La représentante démocrate du Minnesota, Ilhan Omar, se retrouve une nouvelle fois au centre d’une vive controverse concernant son histoire matrimoniale et migratoire. Le secrétaire américain à la Sécurité intérieure, Markwayne Mullin, a affirmé lors d’une convention républicaine à Dallas que l’élue aurait épousé son frère afin de faciliter son entrée aux États-Unis.
Selon les propos rapportés par plusieurs médias américains, le responsable a déclaré qu’une enquête fédérale était en cours. Interrogé à ce sujet, le Département de la Sécurité intérieure (DHS) n’a toutefois fourni aucun élément permettant de confirmer l’accusation. L’agence a simplement indiqué qu’elle ne commentait pas les enquêtes en cours ni les éventuelles mesures futures.
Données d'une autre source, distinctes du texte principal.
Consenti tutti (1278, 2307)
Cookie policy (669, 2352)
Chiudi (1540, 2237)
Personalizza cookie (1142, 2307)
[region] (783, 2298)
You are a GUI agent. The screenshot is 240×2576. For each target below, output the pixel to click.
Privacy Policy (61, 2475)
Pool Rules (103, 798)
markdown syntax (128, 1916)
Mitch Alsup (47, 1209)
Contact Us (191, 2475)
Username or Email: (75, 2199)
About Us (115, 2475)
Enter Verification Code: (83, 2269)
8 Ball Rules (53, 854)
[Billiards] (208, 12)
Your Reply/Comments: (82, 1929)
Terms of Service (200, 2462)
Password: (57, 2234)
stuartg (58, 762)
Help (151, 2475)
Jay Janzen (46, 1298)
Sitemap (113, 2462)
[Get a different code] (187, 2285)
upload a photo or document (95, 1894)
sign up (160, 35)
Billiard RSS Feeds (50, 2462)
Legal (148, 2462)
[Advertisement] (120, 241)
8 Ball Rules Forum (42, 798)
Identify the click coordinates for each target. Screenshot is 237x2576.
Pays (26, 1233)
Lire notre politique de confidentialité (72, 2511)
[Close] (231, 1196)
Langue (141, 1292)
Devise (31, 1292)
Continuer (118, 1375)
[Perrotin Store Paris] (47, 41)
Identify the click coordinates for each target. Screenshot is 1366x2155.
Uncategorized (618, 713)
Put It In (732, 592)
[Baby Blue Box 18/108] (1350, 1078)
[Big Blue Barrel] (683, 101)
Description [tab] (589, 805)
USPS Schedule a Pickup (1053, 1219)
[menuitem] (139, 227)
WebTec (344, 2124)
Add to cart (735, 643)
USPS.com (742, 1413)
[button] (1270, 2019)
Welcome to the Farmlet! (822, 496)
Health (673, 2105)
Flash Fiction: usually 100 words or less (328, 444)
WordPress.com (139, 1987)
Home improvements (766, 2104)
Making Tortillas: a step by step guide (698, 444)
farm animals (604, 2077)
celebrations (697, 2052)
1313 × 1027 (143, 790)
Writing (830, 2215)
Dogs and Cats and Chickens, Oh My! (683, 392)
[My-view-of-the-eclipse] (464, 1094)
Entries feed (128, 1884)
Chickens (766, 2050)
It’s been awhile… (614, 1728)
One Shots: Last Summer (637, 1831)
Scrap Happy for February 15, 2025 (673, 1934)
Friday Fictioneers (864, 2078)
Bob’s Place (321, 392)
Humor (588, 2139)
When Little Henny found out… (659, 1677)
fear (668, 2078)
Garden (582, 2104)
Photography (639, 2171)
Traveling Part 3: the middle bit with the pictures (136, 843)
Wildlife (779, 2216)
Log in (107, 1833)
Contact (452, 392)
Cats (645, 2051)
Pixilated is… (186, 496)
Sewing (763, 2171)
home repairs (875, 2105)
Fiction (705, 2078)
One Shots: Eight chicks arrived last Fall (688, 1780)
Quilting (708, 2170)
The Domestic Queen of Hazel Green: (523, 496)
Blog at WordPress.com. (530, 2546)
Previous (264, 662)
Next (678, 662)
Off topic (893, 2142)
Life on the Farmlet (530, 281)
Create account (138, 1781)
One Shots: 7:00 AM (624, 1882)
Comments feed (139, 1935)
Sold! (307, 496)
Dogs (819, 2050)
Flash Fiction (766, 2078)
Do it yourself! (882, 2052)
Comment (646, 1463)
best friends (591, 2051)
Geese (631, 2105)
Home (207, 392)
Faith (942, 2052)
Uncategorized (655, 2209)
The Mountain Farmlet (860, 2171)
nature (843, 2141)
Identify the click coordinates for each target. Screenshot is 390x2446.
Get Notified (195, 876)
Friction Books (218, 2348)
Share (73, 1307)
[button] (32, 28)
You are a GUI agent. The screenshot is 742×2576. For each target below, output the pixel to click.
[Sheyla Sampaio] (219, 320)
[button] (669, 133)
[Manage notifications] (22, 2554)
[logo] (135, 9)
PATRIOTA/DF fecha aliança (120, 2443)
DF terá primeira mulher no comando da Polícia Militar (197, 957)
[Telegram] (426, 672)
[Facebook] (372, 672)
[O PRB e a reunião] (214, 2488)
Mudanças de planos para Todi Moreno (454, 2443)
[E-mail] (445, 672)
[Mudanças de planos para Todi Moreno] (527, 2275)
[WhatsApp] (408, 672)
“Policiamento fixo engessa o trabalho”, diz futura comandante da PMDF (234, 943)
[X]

JNS
Une accusation ancienne et toujours non prouvée
Cette affaire concerne Ahmed Nur Said Elmi, que la parlementaire avait légalement épousé en 2009 avant leur divorce prononcé en 2017. Depuis 2016, certains opposants politiques soutiennent qu’Elmi serait son frère et que cette union aurait été organisée à des fins migratoires.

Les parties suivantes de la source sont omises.